IN A COUNTRY that is hemorrhaging manufacturing jobs and with a union membership rate at its lowest percentage since the Depression, you cannot make a decent living without a college degree, and the money you earn will probably be proportional to the quality of the university and your choice of a degree. Kids coming out of Dartmouth can pick from a range of $80,000-per-year consulting jobs, and VCU social work majors can look forward to poverty wages. High school graduates will probably have to wait for the food stamps to arrive before they buy groceries. This reality probably represents part of the reason you applied to U.Va. Unfortunately, your socioeconomic status played a decisive role in your acceptance and attendance here.
If you're white and scored well on the SATs, you should praise the corporation that creates a test that measures cultural background and socioeconomic status in additional to "scholastic aptitude." If your father went to U.Va., you should thank the legacy system. Most U.Va students benefit from a higher education system that rigidifies social stratification and practically guarantees that the fellow who serves you hamburgers won't ever be your son's boss.

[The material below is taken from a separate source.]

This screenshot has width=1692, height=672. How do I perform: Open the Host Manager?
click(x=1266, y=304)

If you are a U.Va. student, your family probably makes over $100,000 per year. There is a 20 percent chance your family makes over $200,000 per year. Families with incomes exceeding $100,000 per year represent approximately 20 percent of the population (Census 2003), and families with incomes exceeding $200,000 per year represent 2.4 percent of the population.
In contrast, nationwide, only 3 percent of the student body at the most prestigious colleges and universities come from families in the lowest income quartile. Thus, the wealthiest students are overrepresented and the poorest students are under represented by a factor of 8.33. The New York Times reported that only 5 percent of high-income high achieving students do not attend college, whereas 25 percent of low-income high achieving students attend college.
Because college graduates generally earn more money than non-graduates, the lack of income diversity at U.Va and other elite colleges leads to rigid social stratification. According to Peter Gottschalk of Boston College and Sheldon Danziger of the University of Michigan, children from the lowest income quintile have a 60 percent chance of remaining in the lowest income quintile and a 90 percent chance of remaining within the two lowest income quintiles a decade later. These statistics should lead us to question the purpose of the higher education system and our commitment to the principle of equal opportunity in general.
In recognition of what President Casteen calls "flaws in both federal and state financial aid policies," the Board of Visitors created Access U.Va. to eliminate the "barriers to access" for working class students. President Casteen claims the problem stems from "faulty public policy," and that "now the top universities are stepping forward to remedy the problems." In a few years, we may judge the effectiveness of Access U.Va. Instead of simply waiting, however, I would suggest that while Access U.Va. attempts to address the financial need of lower-income students who are accepted to U.Va., it will not remedy the socioeconomic factors affecting SAT scores, for instance, or legacy systems that eliminate opportunity for high achieving first generation college applicants. Thus, while I applaud the Board and Casteen's attempt to make the University affordable, I hope they will not stop looking for solutions to a pervasive problem.
Right now the higher education system serves to protect the socioeconomic elite from the dissipation of their power that would result from equal educational and concomitant economic opportunity. Should we work to reform the higher education system in order to educate the most qualified students available? Are we as the overwhelmingly white, suburban elite willing to acknowledge that a student attending a rural or inner-city school deserves the education that he or she earns?
To those of you who care for your fellow humans, who feel that you are your sister's and your brother's keeper: Get to work. In addition to providing financial aid for those students who do get accepted, we must end the legacy admission system, reduce the weight of SAT scores in admissions calculations and provide the counseling support necessary to help disadvantaged youth apply to college. Then we could work on the underlying socioeconomic factors that create the unequal access to admissions.
Zack Fields is a Cavalier Daily viewpoint writer.